The correct document surfaces at the top, despite sharing no keywords with the query. The retrieval is driven entirely by the semantic proximity of the embeddings.

This is the architecture underneath virtually every AI tool that finds relevant information from a document store.

Two Kinds of Knowledge — and Two Different Failure Modes

Understanding embeddings opens up a second important distinction: the difference between what a model learned and what you give it.

Parametric knowledge is baked into the model's weights during pre-training. It's vast — facts, concepts, patterns, cultural context — but it was fixed at a point in time. The model has a training cutoff, and it cannot update itself after that. Critically, it often doesn't know when it's uncertain about something in this category. It can sound equally confident whether it's right or drawing on outdated information.

Contextual knowledge is whatever you supply in the prompt — a document, a data extract, a policy, a set of instructions. The model processes this at inference time and can reason over it carefully, because it's right there in the context window.

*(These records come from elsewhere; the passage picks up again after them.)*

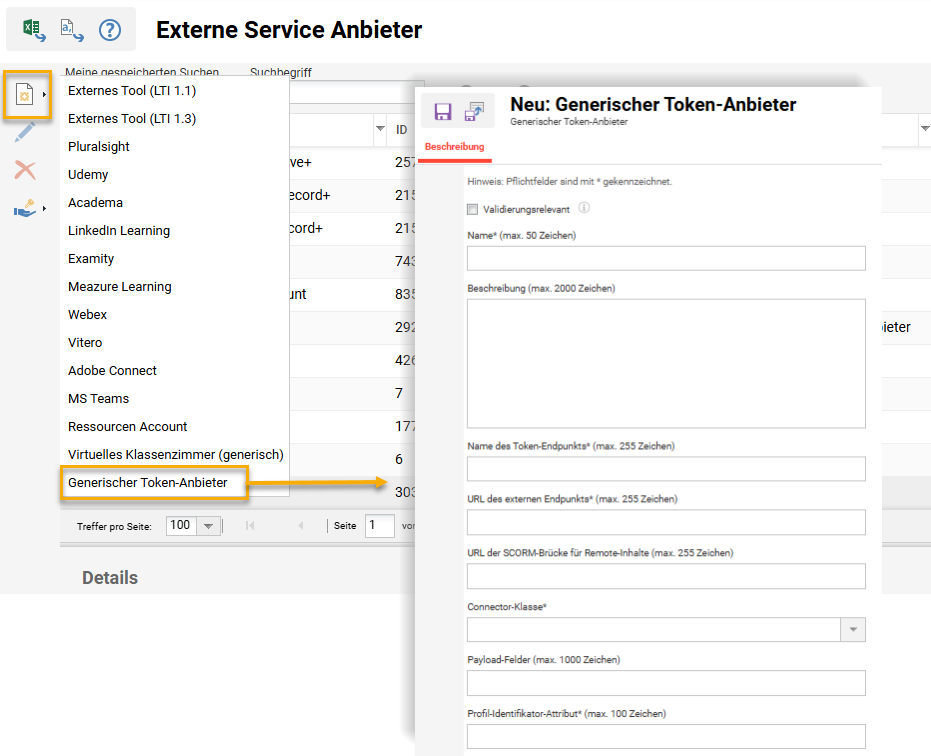Viewport: 931px width, 756px height.
Task: Click the URL des externen Endpunkts field
Action: pyautogui.click(x=665, y=522)
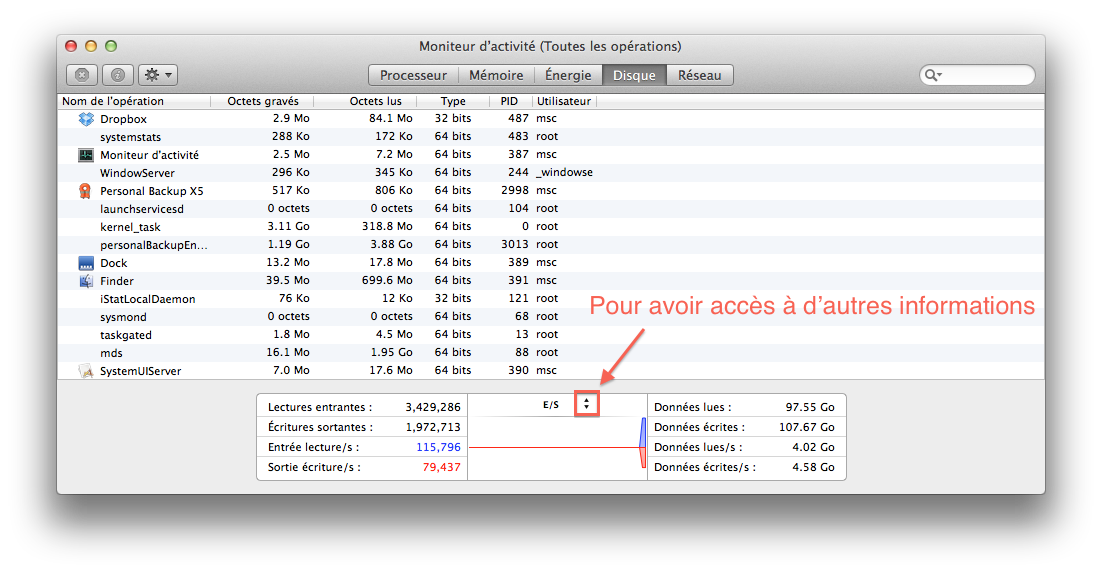Toggle the E/S graph stepper arrows
This screenshot has width=1102, height=573.
coord(586,405)
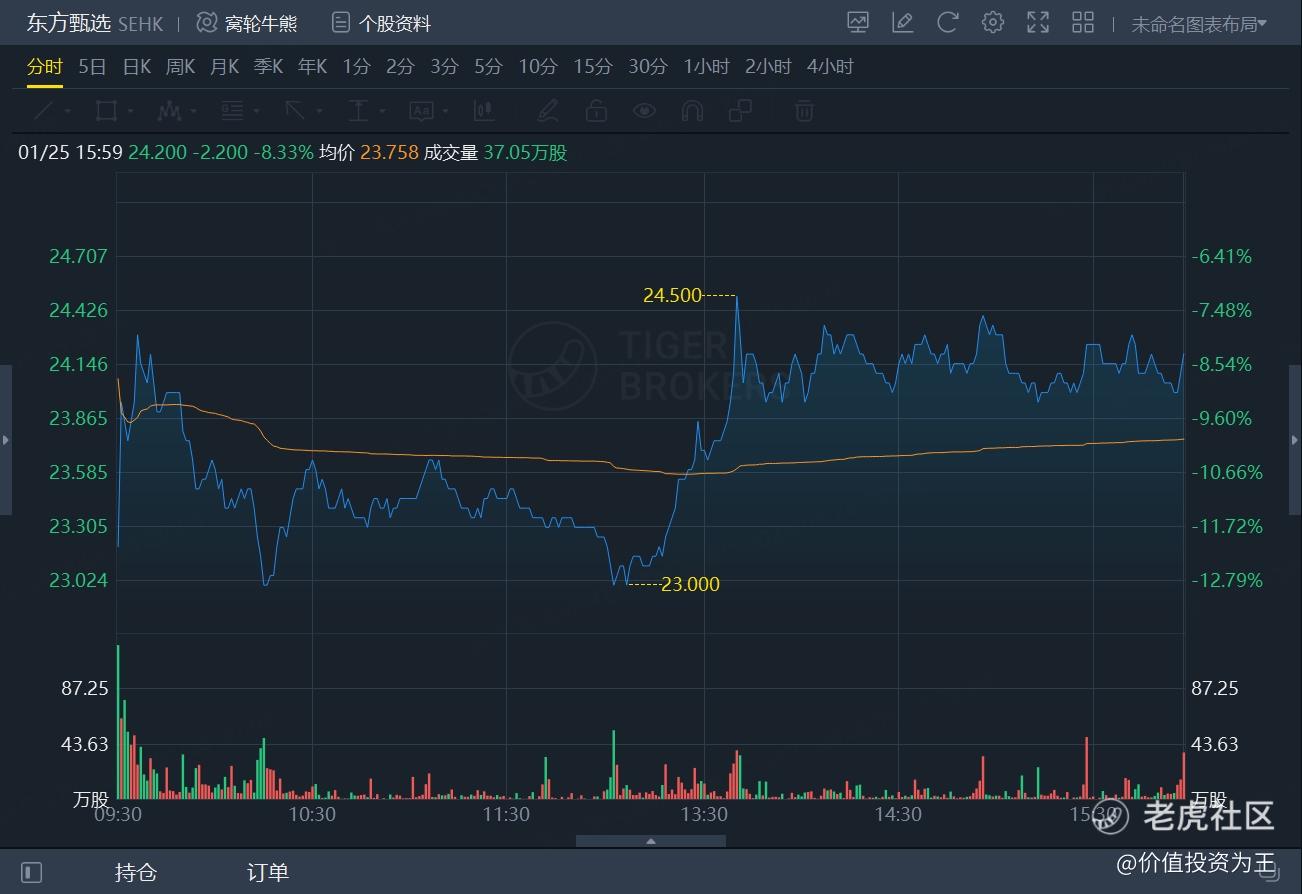Toggle the magnet snap mode icon
Image resolution: width=1302 pixels, height=894 pixels.
click(x=692, y=111)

The failure modes are different, and diagnosable:

import openai

client = openai.OpenAI()

# Parametric knowledge failure — asking the model to recall something
# it may not have, or that may have changed since training
parametric_prompt = """
What is the current interest rate set by the Bank of England?
"""

# Contextual knowledge approach — supply the information, ask for reasoning
contextual_prompt = """
The Bank of England's Monetary Policy Committee voted on [DATE] to set the 
base rate at [CURRENT RATE]%. This decision was driven by [REASON].

Based on the above, what is the current Bank of England base rate, 
and what was the stated rationale?
"""

# The parametric approach may return outdated or hallucinated data.
# The contextual approach constrains the model to reason from what you've supplied.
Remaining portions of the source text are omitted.